What are key differences between sbt-pack and sbt-assembly?

21,744

Solution 1

(Disclaimer: I maintain sbt-assembly)

sbt-assembly

sbt-assembly creates a fat JAR - a single JAR file containing all class files from your code and libraries. By evolution, it also contains ways of resolving conflicts when multiple JARs provide the same file path (like config or README file). It involves unzipping of all library JARs, so it's a bit slow, but these are heavily cached.

sbt-pack

sbt-pack keeps all the library JARs intact, moves them into target/pack directory (as opposed to ivy cache where they would normally live), and makes a shell script for you to run them.

sbt-native-packager

sbt-native-packager is similar to sbt-pack but it was started by a sbt committer Josh Suereth, and now maintained by highly capable Nepomuk Seiler (also known as muuki88). The plugin supports a number of formats like Windows msi file and Debian deb file. The recent addition is a support for Docker images.

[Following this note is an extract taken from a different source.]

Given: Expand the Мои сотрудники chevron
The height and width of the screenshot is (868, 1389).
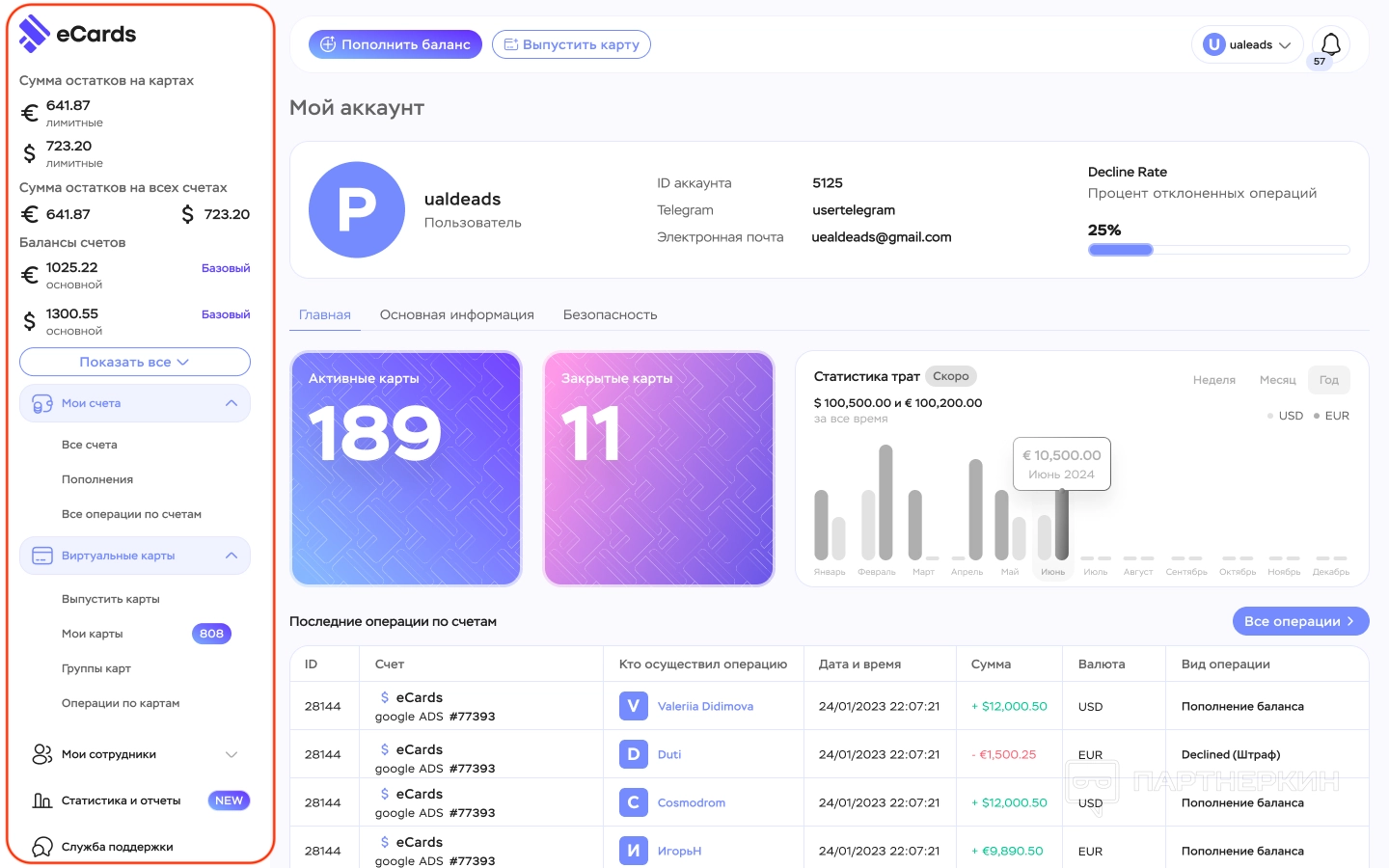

All are viable means of creating deployment images. In certain cases like deploying your application to a web framework etc., it might make things easier if you're dealing with one file as opposed to a dozen.

Honorable mention: sbt-progard and sbt-onejar.

Solution 2

Although Eugene Yokota's explanation is complete, I would like to explain the mentioned plugins with package command in the aspect of usages and how different results are generated.

Directory settings and build.sbt

lazy val commonSettings = Seq(
  organization := "stackOverFlow",
  scalaVersion := "2.11.12",
  version := "1.0",
)

lazy val app  = (project in file ("app")).
  enablePlugins(PackPlugin).
  settings(commonSettings)

Above build.sbt file declares project called app and includes all the source files in the app directory. To enable Pack plugins, enablePlugins(PackPlugin) should be included in the sbt file.

Also, I've put the below line in project/plugins.sbt file to use pack plugins in our project

addSbtPlugin("org.xerial.sbt" % "sbt-pack" % "0.9.3")
addSbtPlugin("com.eed3si9n" % "sbt-assembly" % "0.14.5")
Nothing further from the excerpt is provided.